Over at Adult Stem Cell Awareness there is a discussion about geneticist Ian Wilmut, who cloned Dolly the sheep. No, he hasn't converted to Catholicism, as far as I know. He simply recognizes the fact that Adult Stem Cells are far more promising and worth the effort of scientists.
Family Research Council reports below:
Here Goes 'Mutton': Dolly Creator Rejects Cloning
This past weekend, the movement to ban cloning got some help from an unlikely source--the scientist most famous for attempting it.
Professor Ian Wilmut, the creator of Dolly the sheep, publicly announced his decision to abandon "therapeutic cloning" and turn his attention to pro-life alternatives such as those being perfected in Japan with adult stem cells. He believes the "socially acceptable" approach "represents the future for stem cell research," rather than the nuclear transfer method he and his team used 10 years ago in creating Dolly. Although Wilmut was given the go-ahead to pursue human cloning in 2005, the professor has since declined. His decision, on the heels of last week's news that scientists had successfully cloned primates, should put a serious damper on any enthusiasm for projects that require the creation and destruction of cloned embryos.

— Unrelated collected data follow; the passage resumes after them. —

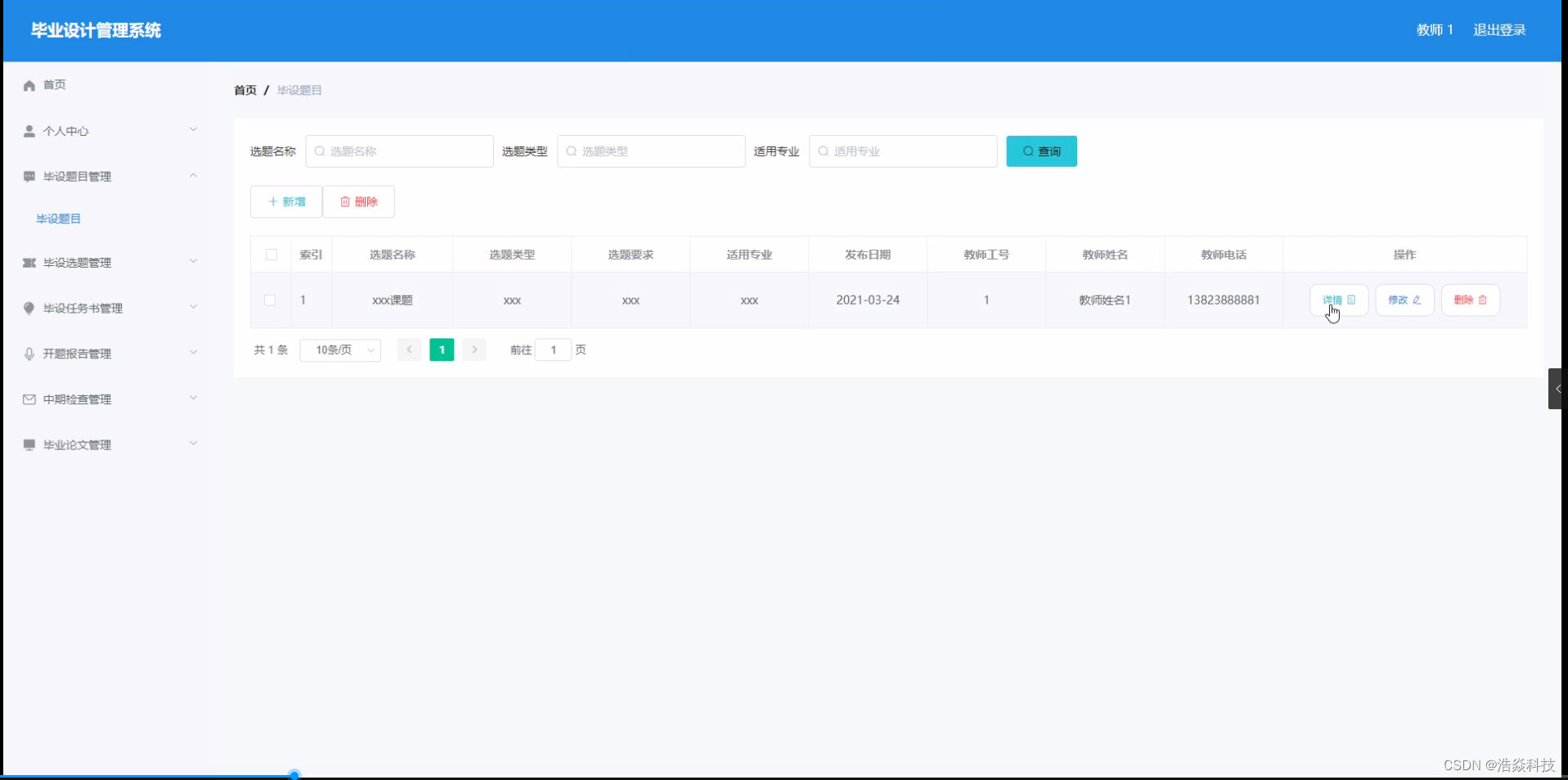Image resolution: width=1568 pixels, height=780 pixels.
Task: Click 首页 in the breadcrumb trail
Action: tap(244, 90)
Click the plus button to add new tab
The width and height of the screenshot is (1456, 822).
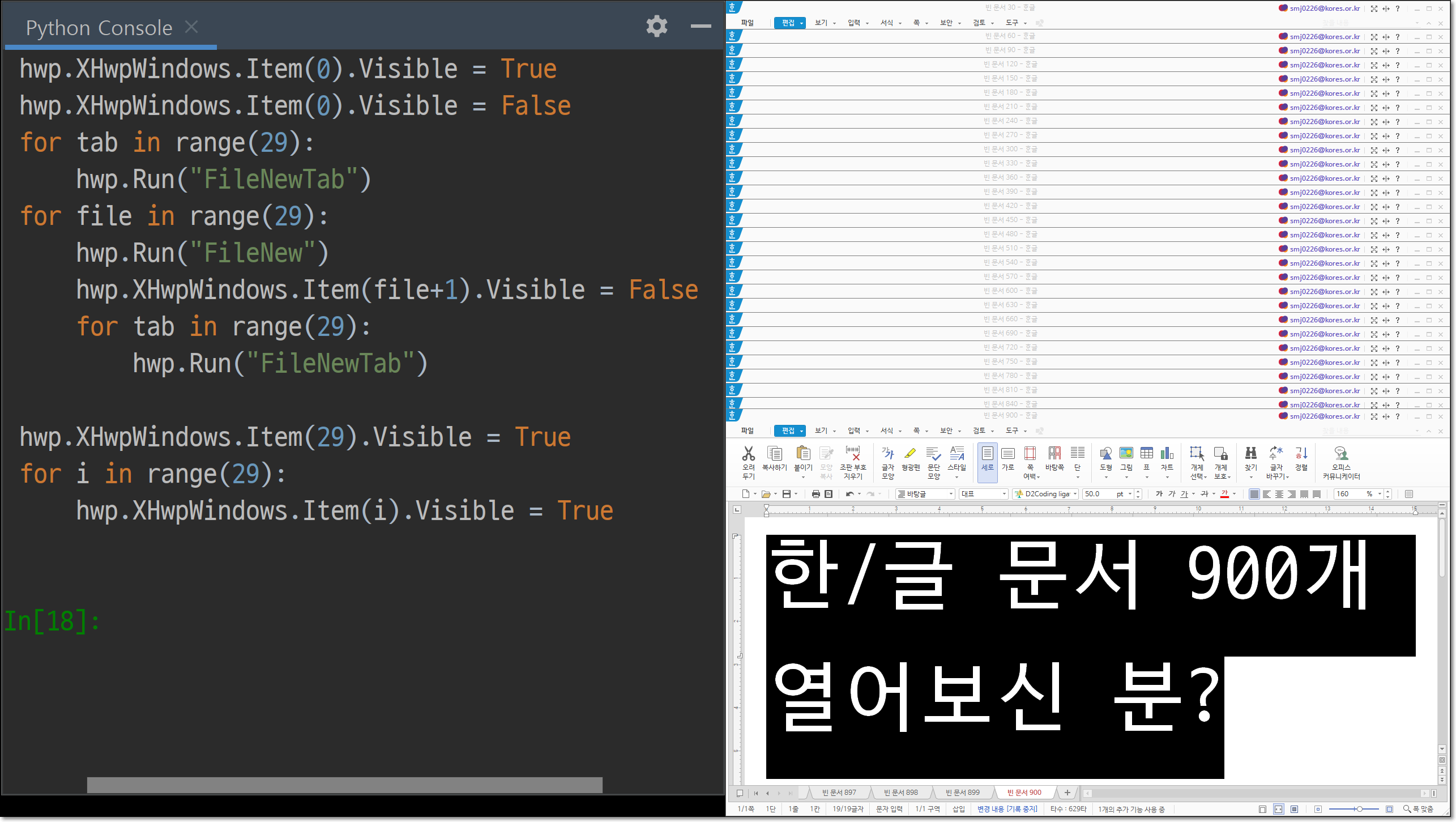pyautogui.click(x=1067, y=793)
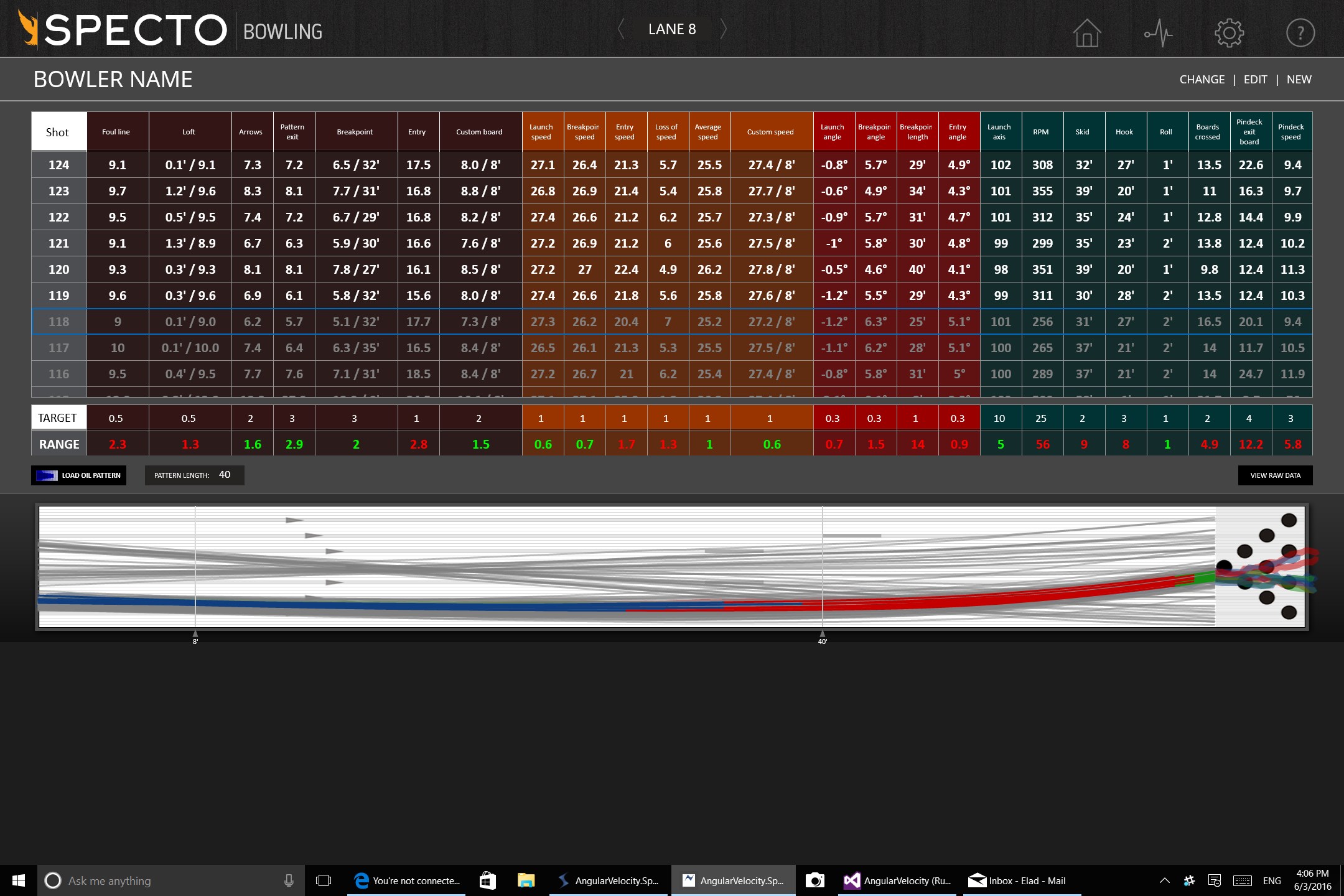The width and height of the screenshot is (1344, 896).
Task: Click the oil pattern thumbnail icon
Action: 47,475
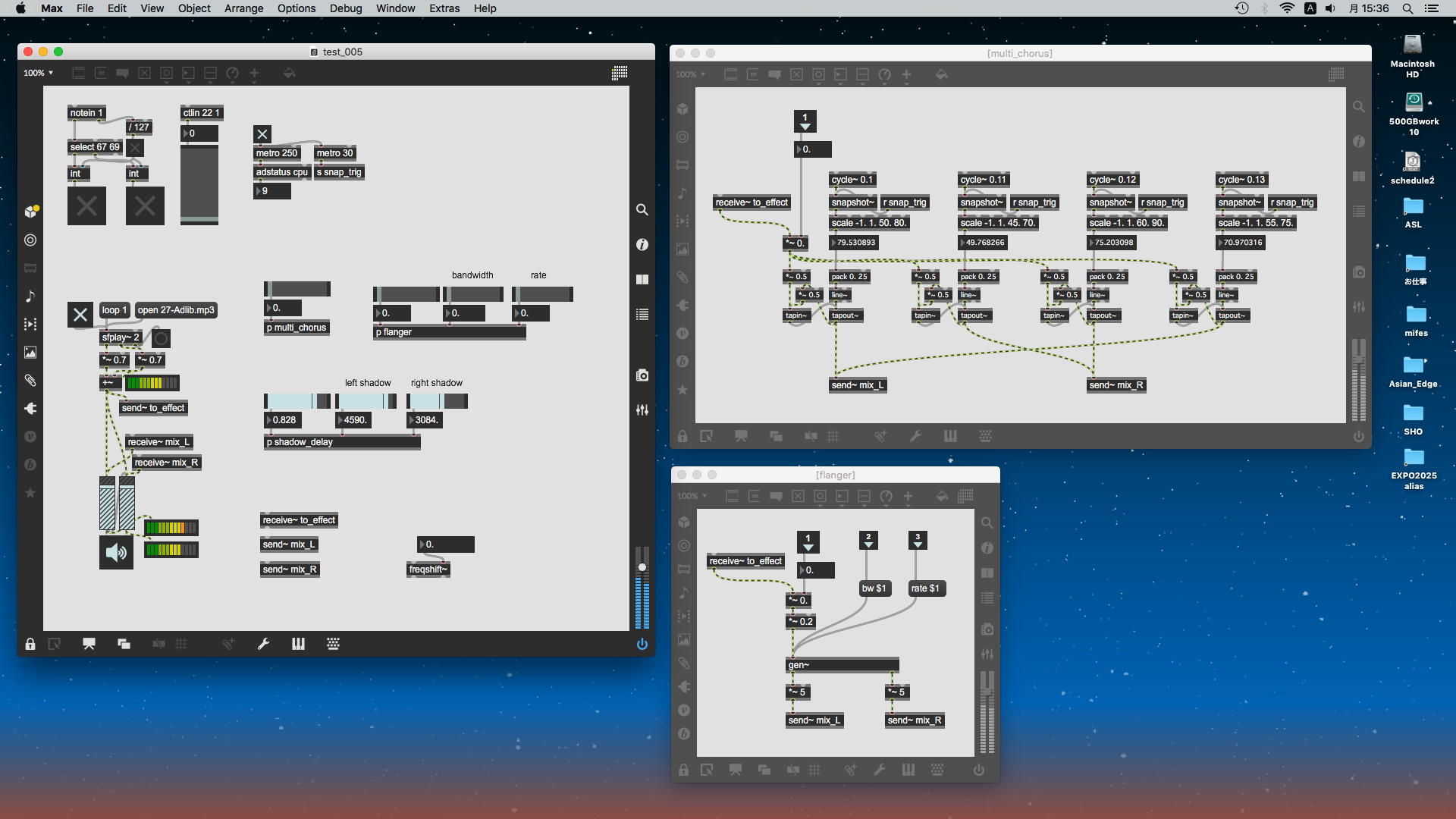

For all of the hype surrounding the monkey breakthrough, a couple of key details were lost on the media. For starters, the team leader of the Oregon primate program, Dr. Shoukhrat Mitalipov, admitted that the "efficiency is low" for the research and it is "not yet a cost effective medical option." Also, some reports estimated that it took over 15,000 monkey eggs to yield just two lines of embryonic stem cells, only one of which is normal. Meanwhile, as scientists waste precious time and resources on a procedure that the majority of the world considers morally unacceptable, pro-life alternatives are effectively treating everything from juvenile diabetes to spinal cord injuries--without the ethical headache. We can only hope that Wilmut's conversion will pull the wool from the eyes of the public, which should result in Congress turning away from spending more taxpayer money on embryonic stem cell research that is both unethical and ineffective.